**READING PASSAGE:**
• • • • • • •

Christ's entry into Jerusalem
Norman Adams (1927- 2005)

Watercolour on paper

1991

Methodist Collection of Modern Christian Art, No.1

Commentary by Francis Hoyland

'I can trace everything I have done back to a source of inspiration in nature' writes Norman Adams. But it seems to me that there is another source - art: particularly that of Ensor and Klee. And I found myself thinking of Maurice Denis's definition of a painting as 'a flat surface in which colours are arranged in a certain order'; while I was looking at this piece.

I suppose one of the reasons I find it delightful is that I can empathise with the way it is done. 'What fun' I find myself thinking, 'to draw with a relaxed line on good paper and then fill it in with artists quality water colour. My fingers itch to share in this delight!

But in order to get the colours to 'sit down' together like this one would have to be a bit of a master and to get them to recede and advance as they do is not easy, nor is it easy to produce continuously inventive imagery. Look, for instance at the role of the sunflower in the right foreground; it relates to other sunflowers and to the sun on the flag and may even refer to the Son of God as well.

The painting is divided into separate areas - the central, bright and square, holds the principal drama - it is surrounded by a hedge of russet and green shapes, which is criss-crossed in a way that may refer to the coming crown of thorns.

Only two figures inhabit this marginal area - an ancient man who seems to be led towards the principal event by the little girl in red and, top left, a weeping female head which must be Our Lord's mother.

• • • • • • •

(Target pointing data)
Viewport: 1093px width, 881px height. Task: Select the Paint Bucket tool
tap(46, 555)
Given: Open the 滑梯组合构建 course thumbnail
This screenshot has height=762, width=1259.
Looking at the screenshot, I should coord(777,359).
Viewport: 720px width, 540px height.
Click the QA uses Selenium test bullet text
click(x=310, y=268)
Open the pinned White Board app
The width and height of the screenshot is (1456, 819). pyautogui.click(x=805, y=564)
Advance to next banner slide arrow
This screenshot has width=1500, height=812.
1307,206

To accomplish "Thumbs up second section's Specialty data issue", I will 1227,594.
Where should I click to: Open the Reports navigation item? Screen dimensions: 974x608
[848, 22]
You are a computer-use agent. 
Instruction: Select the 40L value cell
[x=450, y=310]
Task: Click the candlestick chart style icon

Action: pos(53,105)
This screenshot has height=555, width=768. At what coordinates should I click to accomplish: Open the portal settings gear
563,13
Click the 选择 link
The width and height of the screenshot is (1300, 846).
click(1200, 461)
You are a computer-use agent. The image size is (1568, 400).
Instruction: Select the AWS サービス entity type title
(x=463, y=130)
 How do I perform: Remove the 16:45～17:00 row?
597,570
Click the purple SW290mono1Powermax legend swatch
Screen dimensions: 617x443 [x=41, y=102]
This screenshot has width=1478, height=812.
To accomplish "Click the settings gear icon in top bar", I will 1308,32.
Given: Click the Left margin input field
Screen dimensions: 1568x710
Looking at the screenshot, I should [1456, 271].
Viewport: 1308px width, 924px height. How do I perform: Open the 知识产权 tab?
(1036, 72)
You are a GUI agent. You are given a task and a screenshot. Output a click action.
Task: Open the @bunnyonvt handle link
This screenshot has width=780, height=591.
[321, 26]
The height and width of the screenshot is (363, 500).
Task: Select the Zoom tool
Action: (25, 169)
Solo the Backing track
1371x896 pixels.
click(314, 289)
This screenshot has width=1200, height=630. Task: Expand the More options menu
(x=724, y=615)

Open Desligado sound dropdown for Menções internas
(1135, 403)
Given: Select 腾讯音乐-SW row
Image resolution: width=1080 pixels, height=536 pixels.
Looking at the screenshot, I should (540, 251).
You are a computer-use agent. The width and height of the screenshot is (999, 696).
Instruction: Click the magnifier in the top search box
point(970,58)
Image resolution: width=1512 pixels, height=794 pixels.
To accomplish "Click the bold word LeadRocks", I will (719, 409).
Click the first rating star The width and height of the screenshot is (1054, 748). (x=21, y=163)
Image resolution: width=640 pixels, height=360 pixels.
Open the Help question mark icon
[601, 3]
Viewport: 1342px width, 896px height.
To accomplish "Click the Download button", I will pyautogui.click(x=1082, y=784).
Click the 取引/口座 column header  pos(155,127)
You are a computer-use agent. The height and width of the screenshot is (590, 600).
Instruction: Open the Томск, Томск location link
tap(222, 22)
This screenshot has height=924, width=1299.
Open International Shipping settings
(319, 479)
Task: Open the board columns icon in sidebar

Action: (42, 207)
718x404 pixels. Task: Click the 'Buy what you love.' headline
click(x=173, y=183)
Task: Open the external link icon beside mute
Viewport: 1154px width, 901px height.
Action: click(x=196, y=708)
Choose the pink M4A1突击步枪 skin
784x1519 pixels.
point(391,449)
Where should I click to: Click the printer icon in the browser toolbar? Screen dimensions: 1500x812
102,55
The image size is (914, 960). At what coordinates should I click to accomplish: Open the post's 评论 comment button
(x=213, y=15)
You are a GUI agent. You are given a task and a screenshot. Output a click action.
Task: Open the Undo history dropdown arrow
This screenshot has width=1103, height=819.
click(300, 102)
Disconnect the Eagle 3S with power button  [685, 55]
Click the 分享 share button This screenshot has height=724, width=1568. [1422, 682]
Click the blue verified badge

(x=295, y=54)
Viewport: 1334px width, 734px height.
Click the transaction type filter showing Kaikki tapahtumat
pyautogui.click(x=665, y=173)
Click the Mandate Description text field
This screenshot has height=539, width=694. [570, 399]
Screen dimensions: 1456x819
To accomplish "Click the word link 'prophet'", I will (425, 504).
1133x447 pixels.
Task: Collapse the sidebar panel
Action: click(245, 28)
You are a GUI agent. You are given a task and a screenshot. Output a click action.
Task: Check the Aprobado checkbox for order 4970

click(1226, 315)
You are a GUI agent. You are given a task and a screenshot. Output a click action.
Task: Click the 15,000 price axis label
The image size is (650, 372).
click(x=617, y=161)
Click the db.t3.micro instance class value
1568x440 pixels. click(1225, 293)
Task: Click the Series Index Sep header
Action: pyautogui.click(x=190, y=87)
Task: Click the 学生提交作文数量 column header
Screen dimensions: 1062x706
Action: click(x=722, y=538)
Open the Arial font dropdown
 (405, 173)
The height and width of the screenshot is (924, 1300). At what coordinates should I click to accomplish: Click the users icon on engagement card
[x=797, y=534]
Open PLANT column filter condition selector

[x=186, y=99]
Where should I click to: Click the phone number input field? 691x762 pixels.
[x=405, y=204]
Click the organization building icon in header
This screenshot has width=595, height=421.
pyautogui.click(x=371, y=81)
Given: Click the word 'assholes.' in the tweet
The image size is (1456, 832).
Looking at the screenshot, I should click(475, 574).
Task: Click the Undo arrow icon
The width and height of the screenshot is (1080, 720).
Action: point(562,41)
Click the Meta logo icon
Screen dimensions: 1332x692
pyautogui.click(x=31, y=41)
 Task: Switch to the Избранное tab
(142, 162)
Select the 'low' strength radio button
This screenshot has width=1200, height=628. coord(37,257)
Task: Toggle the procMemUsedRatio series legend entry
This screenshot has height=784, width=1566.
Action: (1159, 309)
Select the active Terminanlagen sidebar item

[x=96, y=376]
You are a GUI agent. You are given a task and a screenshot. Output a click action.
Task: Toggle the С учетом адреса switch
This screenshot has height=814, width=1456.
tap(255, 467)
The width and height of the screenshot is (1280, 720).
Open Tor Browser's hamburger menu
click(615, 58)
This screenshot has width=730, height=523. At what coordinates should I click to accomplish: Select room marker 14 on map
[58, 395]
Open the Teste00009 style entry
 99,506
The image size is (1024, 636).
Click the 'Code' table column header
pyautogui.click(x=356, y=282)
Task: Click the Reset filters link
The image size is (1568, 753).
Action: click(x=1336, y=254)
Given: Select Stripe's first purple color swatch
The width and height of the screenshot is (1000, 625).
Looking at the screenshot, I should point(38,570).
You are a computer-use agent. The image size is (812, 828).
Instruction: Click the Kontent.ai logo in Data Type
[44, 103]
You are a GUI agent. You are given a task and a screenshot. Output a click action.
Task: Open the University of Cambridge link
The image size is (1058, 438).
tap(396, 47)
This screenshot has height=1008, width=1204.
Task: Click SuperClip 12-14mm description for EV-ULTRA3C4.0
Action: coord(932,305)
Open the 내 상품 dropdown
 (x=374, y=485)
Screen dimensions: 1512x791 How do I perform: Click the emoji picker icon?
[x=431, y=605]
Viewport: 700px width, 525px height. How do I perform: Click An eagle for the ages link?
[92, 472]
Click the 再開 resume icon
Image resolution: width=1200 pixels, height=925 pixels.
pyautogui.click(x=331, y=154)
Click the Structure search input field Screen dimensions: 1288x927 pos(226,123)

• • • • • • •

**DO THIS:**
Return the passage of the painting commentary from "Commentary by Francis" to "at this piece.", copied word for word. The records are not needed for this work.

**PROBLEM SOLUTION:**
Commentary by Francis Hoyland

'I can trace everything I have done back to a source of inspiration in nature' writes Norman Adams. But it seems to me that there is another source - art: particularly that of Ensor and Klee. And I found myself thinking of Maurice Denis's definition of a painting as 'a flat surface in which colours are arranged in a certain order'; while I was looking at this piece.